15 million girls are married as children every year, a figure that is expected to rise to 16.5 million within the next two decades. This is the difficult reality, poorly understood in the West, that Sonita seeks to redress.
The film is centred around Sonita Alizadeh, a charismatic sixteen-year-old Afghan girl who now lives in Iran, having fled from the Taliban as a child. She is one of the few remaining members of her family yet to return to Afghanistan and lives a life thinly spread between her schooling and menial cleaning work – she can hardly afford the tiny flat she shares with her auntie and niece. It’s a difficult existence, hand-to-mouth, but one she approaches with unwavering optimism, remaining natural in front of the camera, with a quick-wit and easy, likeable manner.

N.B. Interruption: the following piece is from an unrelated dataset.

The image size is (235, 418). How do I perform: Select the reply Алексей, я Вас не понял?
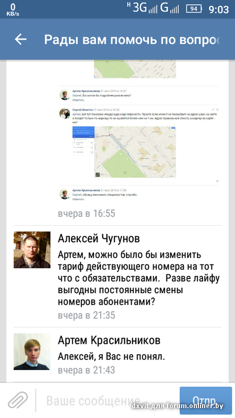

We are told that her name translates as “swallow”, meaning the migrant bird, and the appellation is apt. Sonita longs for a wider existence; we see her scrapbooking pictures of Drake and Rihanna, hanging up posters of her favourite Persian rapper Yas, and, in a classroom exercise, her imaginary passport is American, belonging to one “Sonita Jackson”. “It sounds foreign…” her teacher says uncertainly; Sonita flashes her winning smile.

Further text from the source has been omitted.